The next step was to port the emulator to the microcontroller.  I wrote the code knowing that I'd have to do this port, so it was pretty straightforward.  From the beginning, it was clear that this would be a struggle - I needed to remove the bitmapped font in order to have enough memory to store everything.  There were problems with both RAM and flash size - there simply wasn't enough flash storage to store pokemon red, and I didn't have enough RAM to do double buffering.  Despite this, I got the gameboy code booting in around 20 minutes, though it was extremely slow.  I implemented a number of tricks to speed up the game:
  • Only output frames at ~10fps
  • Improve the DMA and tile reading functions to be much faster (use memcpy instead of for loop which uses gameboy memory subsystem)
  • Skip cycles when the CPU is in halt mode, but this does cause timing issues in some games
As you can see, the quality of the image is poor, and we are limited to running games which have a small ROM, small RAM, use the halt instruction, and are not CPU intensive.  Tetris ran much slower.

Part 8 - Pokemon?

I spent a lot more time improving the speed of the emulator, mostly related to graphics and more intelligent cycle skipping.  I was able to shrink some video buffers down in size to give me enough RAM for pokemon, but I did not have enough memory to store the game in flash.  To get around this, I broke up the 1 MB ROM into a bunch of pages, then stored as many as possible of the most commonly used pages in flash.  I then used the remaining 32 kB of RAM on the nucleo and an SD card to implement a caching system that would load in pages from the SD card as needed, then store them in the RAM cache until another page needed the same spot.  I got the best performance when making the pages the same size as the SD card read block size.  The best cache design used a hash table with a limited-length linear probing scheme, with LRU replacement (it did limited length linear probing, then replaced the entry least recently used in the probe).  Unfortunately, there are simply some sequences in Pokemon which require tons of bank switches, meaning I need to read from the SD card incredibly often.   Some basic timing calculations showed that it was unlikely pokemon would ever run at full speed using this technique, but it did work:

Here's the function that was used to read a byte from the ROM

Part 9 - A Better Microcontroller

The solution to my speed problem is to switch to a better microcontroller.  Bayley recently purchased some STM32H7 dev boards, which have a roughly 2x faster clock, and have enough flash to store all of Pokemon Red.  However, this meant porting all of the Gameboy and NTSC video code from the MBED online compiler to the AC6 Workbench, learning how to do interrupts on the H7, and making another DAC out of some resistors and a random op-amp.  I didn't know it at the time, but I was mistakenly programming the H7 in some sort of debug mode (even though I compiled with -O2...) which gave it around a factor of 3 decrease in performance.  Even then, the performance improvement was huge.  Pokemon was now much closer to real time (running at 60 fps!), and simple games like Mario Land and Dr. Mario were running at full speed!  I also implemented the sound subsystem of the gameboy, and used a "1-bit DAC" (aka a digital output pin) to play back the music.  

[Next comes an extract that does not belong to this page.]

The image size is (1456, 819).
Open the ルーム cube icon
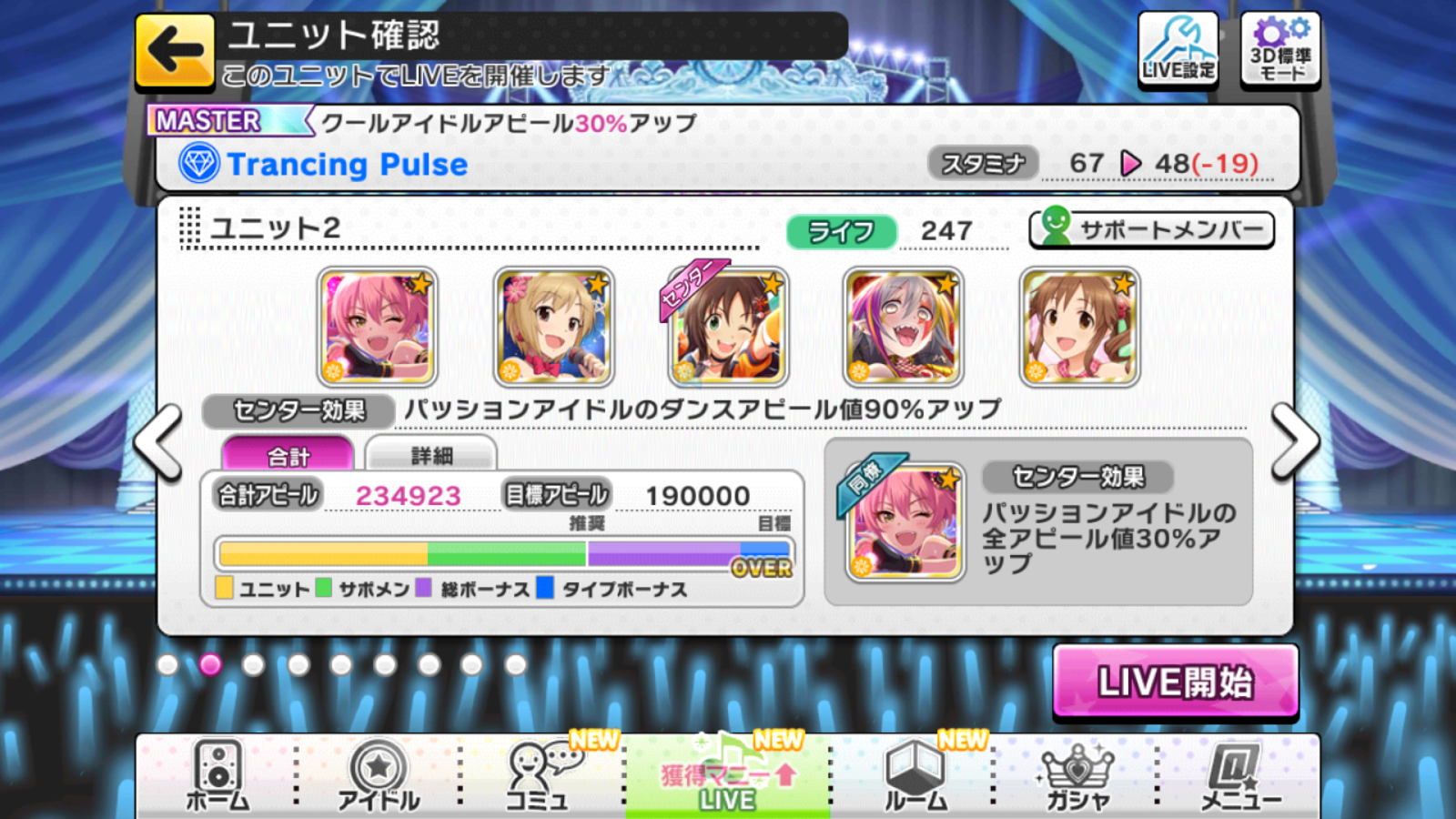915,775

The sound was very bad, so I switched to the built-in DAC, which improved things a lot.  There are a number of hacks to get the sound working (the arbitrary waveform is always a triangle, the noise channel is greatly simplified...) but the trick to getting a nice sound is to run the sound interrupt inside of the video interrupt.  This only gives us 15 kHz sampling, but it's not the end of the world.

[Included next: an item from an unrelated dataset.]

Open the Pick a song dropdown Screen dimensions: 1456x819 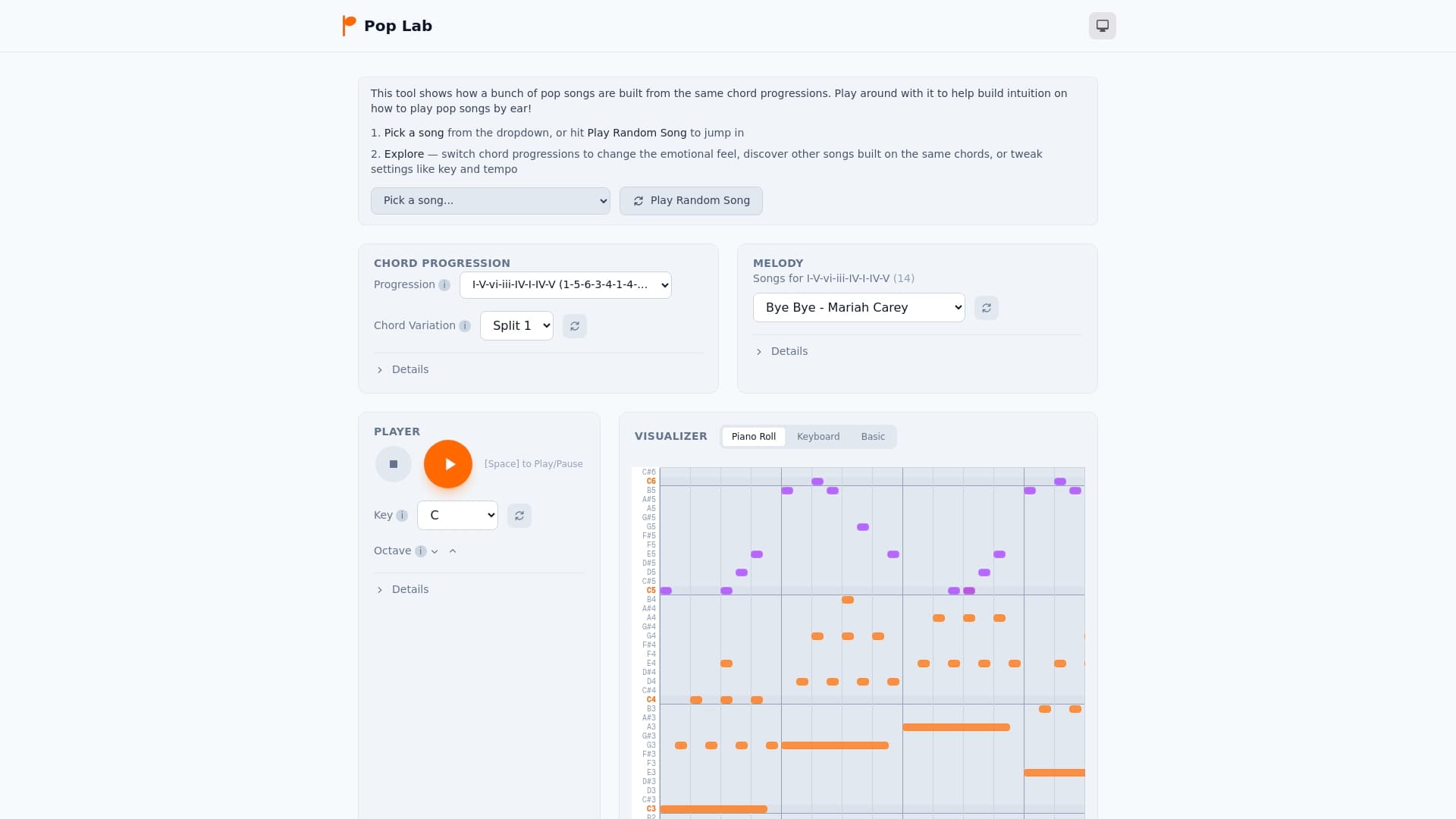(490, 200)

Here's a video showing the progression of the sound system, from absolutely terrible to halfway decent:

Here is the sound code for channel 1 (the others are pretty similar) and the sound interrupt code:

Part 10 - A better video routine

The H7 has a very fancy DMA system which Bayley realized might help with the video code.  The idea is that you set up a timer to run at 8 MHz (this gives us 512 pixels per line) to clock the DMA output.  The DMA can then be configured to output an entire horizontal line independently from the CPU, then trigger an interrupt at the end.  This interrupt would then reload the DMA for the next line.  Because the line-end interrupt happens at 15 kHz, we can also use it to compute the sound DAC output voltage and get reasonable quality sound.  Getting the DMA up and running took most of a day, but the results were very good:

In this video, I am still running in the reduced performance debug mode, but you can see the "lag" counter which displays how many frames behind (or ahead, if it's negative) of real time we are. 

Here is the DMA NTSC code:


In total, the project is 6,023 lines long, of which 1,515 are blank/comments and 4538 are actual code.  The largest files are

  • gb_cpu: 2,445 lines
  • gb_mem: 678 lines
  • gb_sound: 369 lines
  • gb_video: 309 lines